The Minister of Communication and government spokesman, Issa Tchiroma Bakary has been named and shamed as the greatest political opportunist in Cameroon. The Cameroon political story has all along been animated and characterized essentially by “chronic” instability. The country has no fewer than 298 political parties, and most of these movements were created after December 1990, in the aftermath of the return to multiparty politics.

The majority of Cameroon’s political leaders belonged either to the National Union of Cameroon (UNC), the ruling Cameroon Peoples Democratic Movement (CPDM), the Social Democratic Front (SDF), the National Union for Democracy and Democracy Progress (UNDP), or the Union des Populations du Cameroun (UPC).

In a recent edition, a local newspaper L’hebdomadaire Repères painted Issa Tchiroma Bakary, Minister of Communication as a political opportunist. As one of the founding members of the UNDP, Tchiroma was dismissed from the party on the 21st of January 1995 alongside his corrupt acolyte, Minister Hamadou Moustapha. The two then created their own party: National Alliance for Democracy and Progress (ANDP). He has held the position of Minister of Communication since the 30th of June 2009 and is known today as a Biya loyalist.

Jean Jacques Ekindi, leader of the Progressive Movement (MP) was also named in the report.
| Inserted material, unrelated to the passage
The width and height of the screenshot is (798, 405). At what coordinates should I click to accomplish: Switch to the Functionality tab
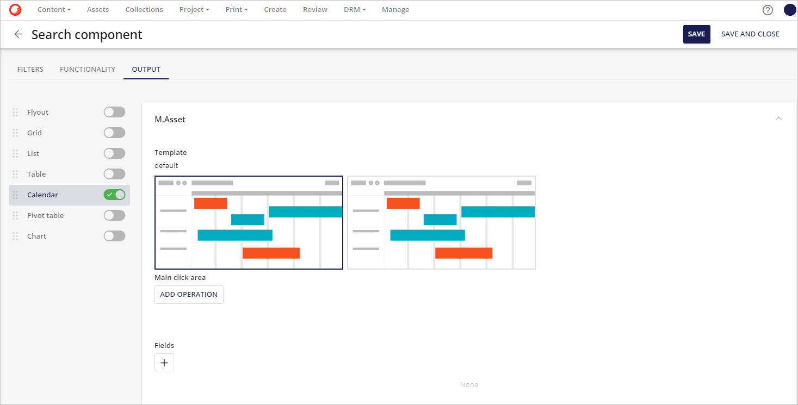click(x=88, y=70)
He started from a political party with links to the UPC and joined the ruling CPDM crime syndicate before creating his own party in 1991. For her part, Edith Kahbang Walla left the SDF to create The Cameroon People’s Party (CPP).  Célestin Bedzigui, abandoned the leadership of his own political formation, the Liberal Alliance Party (PAL) and became a card carrying member of Bello Bouba Maigari’s UNDP in 1997. 5 Years later, precisely in 2002, Célestin Bedzigui was sacked from his position as 1st Vice-Chairman of the Central Committee and member of the UNDP Political Bureau by Bello Bouba Maïgari.
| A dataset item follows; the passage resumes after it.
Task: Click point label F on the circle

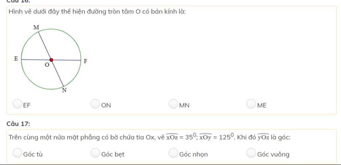Action: (85, 61)
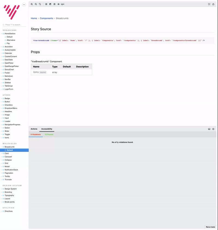Zoom in on the story canvas
The image size is (218, 230).
tap(32, 4)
Bernard Achuo Muna, one of the founding members of the SDF, separated from the Chairman Ni John Fru Ndi during a party congress in 2006. He joined the Alliance of Progressive Forces (AFP) a year later, and then headed by Maidadi Yaya, another defector of the SDF. He became leader of the AFP, but in February 2012, he stepped down from the presidency of his party and became a simple militant.